Die Not für Menschen mit Behinderungen in Bayern ist groß, denn es fehlt nicht nur an freien Pflegeplätzen, sondern auch am nötigen Fachpersonal. Dabei geht es um weit mehr als nur um Betreuung – es geht um die Wahrung von Grundrechten und ein selbstbestimmtes Leben.
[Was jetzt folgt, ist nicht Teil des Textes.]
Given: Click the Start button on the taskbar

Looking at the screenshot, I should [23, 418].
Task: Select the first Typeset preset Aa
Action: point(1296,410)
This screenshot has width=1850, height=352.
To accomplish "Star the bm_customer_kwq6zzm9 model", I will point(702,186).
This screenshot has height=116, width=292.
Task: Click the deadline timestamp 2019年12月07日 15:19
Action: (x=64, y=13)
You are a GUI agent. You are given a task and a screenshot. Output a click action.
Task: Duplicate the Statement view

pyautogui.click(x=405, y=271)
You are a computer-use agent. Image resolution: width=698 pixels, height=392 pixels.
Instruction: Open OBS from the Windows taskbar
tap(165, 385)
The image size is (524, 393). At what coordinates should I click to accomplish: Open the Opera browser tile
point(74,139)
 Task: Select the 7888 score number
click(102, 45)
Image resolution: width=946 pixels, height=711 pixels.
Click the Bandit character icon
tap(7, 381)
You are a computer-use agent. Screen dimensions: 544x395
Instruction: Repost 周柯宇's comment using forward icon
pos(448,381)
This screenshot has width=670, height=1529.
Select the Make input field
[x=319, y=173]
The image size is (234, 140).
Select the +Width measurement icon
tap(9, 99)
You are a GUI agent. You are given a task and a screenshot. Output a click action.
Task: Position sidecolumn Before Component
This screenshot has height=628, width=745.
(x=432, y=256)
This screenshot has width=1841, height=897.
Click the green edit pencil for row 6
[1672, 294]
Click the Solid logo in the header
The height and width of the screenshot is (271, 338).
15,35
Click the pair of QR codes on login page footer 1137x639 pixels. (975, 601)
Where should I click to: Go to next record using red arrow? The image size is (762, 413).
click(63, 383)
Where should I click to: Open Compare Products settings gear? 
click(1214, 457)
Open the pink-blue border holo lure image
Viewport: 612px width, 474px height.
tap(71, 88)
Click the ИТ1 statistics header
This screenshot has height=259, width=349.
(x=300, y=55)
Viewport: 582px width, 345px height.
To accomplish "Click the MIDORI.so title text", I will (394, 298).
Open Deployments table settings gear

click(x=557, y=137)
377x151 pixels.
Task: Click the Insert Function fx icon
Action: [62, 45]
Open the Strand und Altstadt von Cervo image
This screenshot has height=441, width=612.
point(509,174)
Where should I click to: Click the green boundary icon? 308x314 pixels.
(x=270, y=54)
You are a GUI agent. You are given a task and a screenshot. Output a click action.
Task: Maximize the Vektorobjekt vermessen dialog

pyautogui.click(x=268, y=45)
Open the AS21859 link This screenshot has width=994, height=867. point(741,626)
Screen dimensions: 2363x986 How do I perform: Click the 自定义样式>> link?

Kathrin Higgen hat einen mehrfach schwerbehinderten Sohn. Der 16-Jährige sitzt im Rollstuhl, kann seine Arme und Beine nicht bewegen und benötigt alle zwei Stunden Medikamente. „Ich liebe ihn, aber ich fühle mich wie eine Intensivkrankenschwester“, sagte sie. Seit er 11 Jahre alt ist, geht er ins Internet. Wenn er mit 18 Jahren die Schule beendet, muss er wieder bei seinen Eltern wohnen – weil es keine Anschlussversorgung gibt. „Es gibt einfach keine freien Pflegeplätze“, erklärte Higgen, die den Verein Zukunft Wohnen für erwachsene Menschen mit Behinderung gegründet und eine entsprechende Petition in den Landtag eingebracht hat.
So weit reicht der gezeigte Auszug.